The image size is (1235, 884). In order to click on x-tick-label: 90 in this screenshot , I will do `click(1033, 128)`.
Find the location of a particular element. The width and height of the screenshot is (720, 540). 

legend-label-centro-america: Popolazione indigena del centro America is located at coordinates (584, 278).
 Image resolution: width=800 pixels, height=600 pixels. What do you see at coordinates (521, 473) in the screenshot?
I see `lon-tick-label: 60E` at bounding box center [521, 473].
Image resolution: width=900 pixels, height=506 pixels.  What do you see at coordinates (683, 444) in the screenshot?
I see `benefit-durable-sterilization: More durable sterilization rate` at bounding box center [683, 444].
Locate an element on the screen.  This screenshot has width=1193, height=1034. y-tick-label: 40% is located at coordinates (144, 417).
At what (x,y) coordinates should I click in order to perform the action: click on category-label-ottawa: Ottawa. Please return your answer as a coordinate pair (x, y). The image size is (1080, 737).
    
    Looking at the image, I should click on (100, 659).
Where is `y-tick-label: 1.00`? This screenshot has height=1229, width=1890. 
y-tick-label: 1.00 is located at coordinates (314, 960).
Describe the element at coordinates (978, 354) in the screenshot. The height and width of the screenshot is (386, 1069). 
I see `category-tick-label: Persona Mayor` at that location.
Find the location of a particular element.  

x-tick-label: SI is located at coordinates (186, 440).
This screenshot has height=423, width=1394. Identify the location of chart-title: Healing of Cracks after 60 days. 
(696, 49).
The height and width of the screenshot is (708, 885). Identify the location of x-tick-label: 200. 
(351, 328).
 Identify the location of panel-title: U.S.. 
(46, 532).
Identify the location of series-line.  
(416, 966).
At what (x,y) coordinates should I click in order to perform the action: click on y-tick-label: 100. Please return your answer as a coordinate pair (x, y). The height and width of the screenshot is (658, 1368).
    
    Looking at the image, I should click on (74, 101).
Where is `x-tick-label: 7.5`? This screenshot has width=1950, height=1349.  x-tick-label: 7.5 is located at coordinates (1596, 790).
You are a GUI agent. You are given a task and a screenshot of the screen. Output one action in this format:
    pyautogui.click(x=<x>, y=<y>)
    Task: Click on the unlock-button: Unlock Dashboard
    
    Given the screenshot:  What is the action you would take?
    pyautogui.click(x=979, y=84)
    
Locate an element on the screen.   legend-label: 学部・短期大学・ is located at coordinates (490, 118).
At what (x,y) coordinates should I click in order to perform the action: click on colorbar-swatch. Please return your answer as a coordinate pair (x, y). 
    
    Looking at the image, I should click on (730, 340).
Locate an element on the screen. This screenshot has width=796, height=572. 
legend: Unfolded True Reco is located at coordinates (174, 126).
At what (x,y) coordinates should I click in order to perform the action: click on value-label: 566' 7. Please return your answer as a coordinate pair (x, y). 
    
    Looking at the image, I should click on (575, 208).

> [REQUIRED ACTION]
Return every line of the listing above exactly as it stands.

> [SOLUTION]
The image size is (1235, 884). In order to click on x-tick-label: 90 in this screenshot , I will do `click(1033, 128)`.
Find the location of a particular element. The width and height of the screenshot is (720, 540). 

legend-label-centro-america: Popolazione indigena del centro America is located at coordinates (584, 278).
 Image resolution: width=800 pixels, height=600 pixels. What do you see at coordinates (521, 473) in the screenshot?
I see `lon-tick-label: 60E` at bounding box center [521, 473].
Image resolution: width=900 pixels, height=506 pixels.  What do you see at coordinates (683, 444) in the screenshot?
I see `benefit-durable-sterilization: More durable sterilization rate` at bounding box center [683, 444].
Locate an element on the screen.  This screenshot has width=1193, height=1034. y-tick-label: 40% is located at coordinates (144, 417).
At what (x,y) coordinates should I click in order to perform the action: click on category-label-ottawa: Ottawa. Please return your answer as a coordinate pair (x, y). The image size is (1080, 737).
    
    Looking at the image, I should click on (100, 659).
Where is `y-tick-label: 1.00`? This screenshot has height=1229, width=1890. 
y-tick-label: 1.00 is located at coordinates (314, 960).
Describe the element at coordinates (978, 354) in the screenshot. The height and width of the screenshot is (386, 1069). 
I see `category-tick-label: Persona Mayor` at that location.
Find the location of a particular element.  

x-tick-label: SI is located at coordinates (186, 440).
This screenshot has height=423, width=1394. Identify the location of chart-title: Healing of Cracks after 60 days. 
(696, 49).
The height and width of the screenshot is (708, 885). Identify the location of x-tick-label: 200. 
(351, 328).
 Identify the location of panel-title: U.S.. 
(46, 532).
Identify the location of series-line.  
(416, 966).
At what (x,y) coordinates should I click in order to perform the action: click on y-tick-label: 100. Please return your answer as a coordinate pair (x, y). The height and width of the screenshot is (658, 1368).
    
    Looking at the image, I should click on (74, 101).
Where is `x-tick-label: 7.5`? This screenshot has width=1950, height=1349.  x-tick-label: 7.5 is located at coordinates (1596, 790).
You are a GUI agent. You are given a task and a screenshot of the screen. Output one action in this format:
    pyautogui.click(x=<x>, y=<y>)
    Task: Click on the unlock-button: Unlock Dashboard
    
    Given the screenshot:  What is the action you would take?
    pyautogui.click(x=979, y=84)
    
Locate an element on the screen.   legend-label: 学部・短期大学・ is located at coordinates (490, 118).
At what (x,y) coordinates should I click in order to perform the action: click on colorbar-swatch. Please return your answer as a coordinate pair (x, y). 
    
    Looking at the image, I should click on (730, 340).
Locate an element on the screen. This screenshot has width=796, height=572. 
legend: Unfolded True Reco is located at coordinates (174, 126).
At what (x,y) coordinates should I click in order to perform the action: click on value-label: 566' 7. Please return your answer as a coordinate pair (x, y). 
    
    Looking at the image, I should click on (575, 208).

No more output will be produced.